JAKARTA – Rencana pengembangan Pembangkit Listrik Tenaga Uap (PLTU) Suralaya Unit 9 dan 10 diminta dihentikan karena berisiko terhadap polusi lingkungan. Paparan satelit menunjukkan saat ini polusi Nox sangat tinggi di daerah Suralaya.

Greenpeace pun meminta para penyokong danpembangun pengembangan PLTU Suralaya unit 9 dan 10 mengkaji ulang kucuran dananya.

Didit Haryo, Juru Kampanye Iklim dan Energi Greenpeace Indonesia, mengatakan selain lingkungan, kondisi ekonomi Indonesia dan pergeseran pengembangan energi seharusnya dijadikan parameter pertimbangan pembangunan pembangkit listrik.

“Rupiah terdepresiasi dan tren global berpindah dari energi kotor ke EBT,” ungkap Didit dalam konferensi pers di Jakarta, Rabu (24/10).

Pemerintah sebelumnya telah memutuskan untuk menunda berbagai proyek pembangkit listrik, khususnya di Pulau Jawa. Tidak hanya karena sudah kelebihan kapasitas, namun juga untuk menekan nilai impor dan mendukung penguatan nilai tukar rupiah.

Selain itu, kapasitas listrik juga sudah berlebih karena target konsumsi listrik PT PLN (Persero) masih belum mencapai target. Pada tahun lalu konsumsi hanya 6,8% dari target sebesar 8,3%.

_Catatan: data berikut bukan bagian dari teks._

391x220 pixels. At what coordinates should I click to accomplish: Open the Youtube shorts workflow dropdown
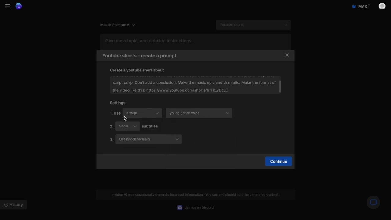[253, 25]
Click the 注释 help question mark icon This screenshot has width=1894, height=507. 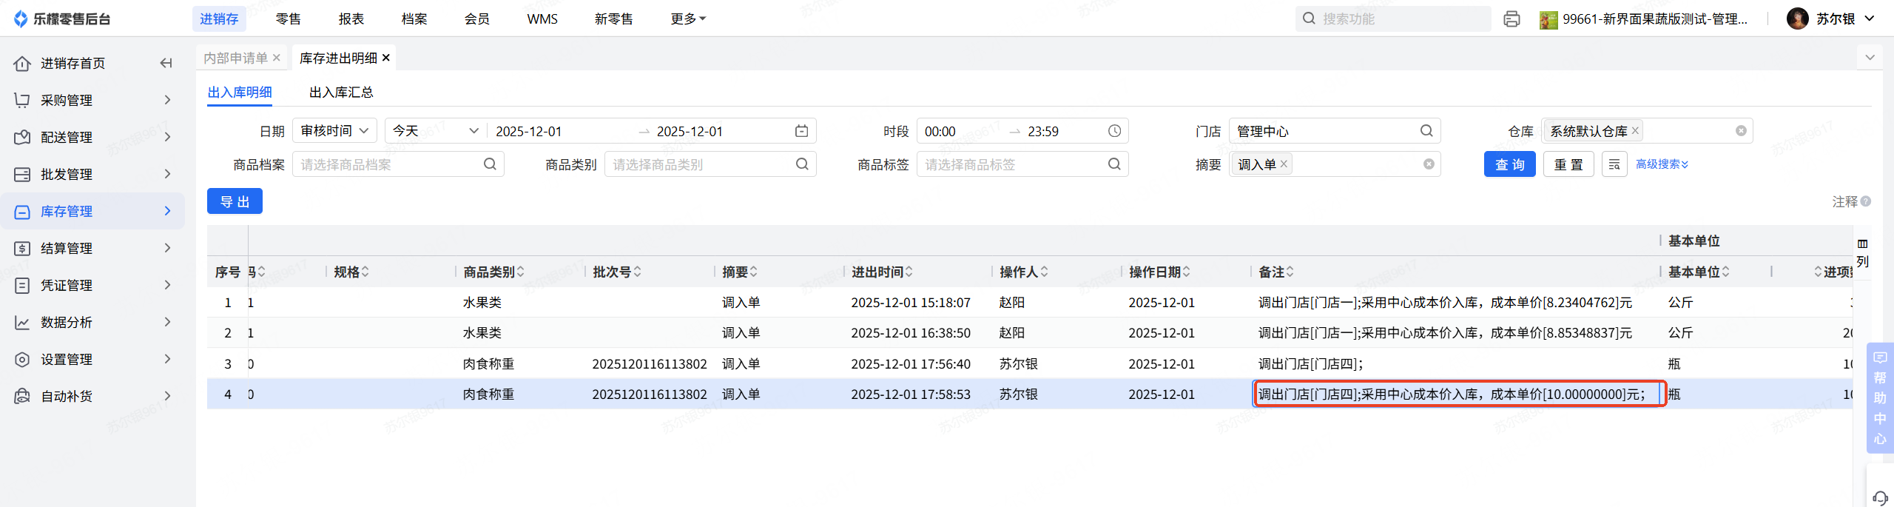pyautogui.click(x=1866, y=201)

Menurut Didit, koalisi masyarakat yang mencakup 16 lembaga telah mengirimkan surat terbuka kepada lembaga pembiayaan asal Korea Selatan, seperti Bank Ekspor Impor Korea (KEXIM), KDB Korea Development Bank (KDB Bank), Korea Trade Insurance Corporation (Ksure) untuk tidak membiayai proyek PLTU Suralaya.

Proyek PLTU Suralaya Unit 9 dan 10 akan digarap PT Indo Raya Tenaga yang menggandeng Doosan Heavy Industries and Construction dan PT Hutama Karya. Pengembangan PLTU tertua di Indonesia diperkirakan menelan investasi 1,9 triliun won.

“Proyek ini seharusnya tidak berjalan. Lembaga pembiayaan Korea juga mengambil risiko besar jika memberikan dukungan pembiayaan,” papar Didit.

Dwi Sawung, Manager Urban dan Energi WALHI, mengatakan pendanaan proyek pembangkit batu bara saat ini berasal dari Jepang, Korea dan China.

Jepang membiayai proyek pembangkit hanya bagi negara yang memiliki sumber daya batu bara. Lain lagi Korea. Negara itu tidak lagi memberikan pembiayaan PLTU.

“Kalau proyek di lapangan ini kami lihat ada keanehan. Belum ada sumberĀ  pendanaan yang jelas, tapi sudah mulai Project, ” tandas Dwi.(RI/EP)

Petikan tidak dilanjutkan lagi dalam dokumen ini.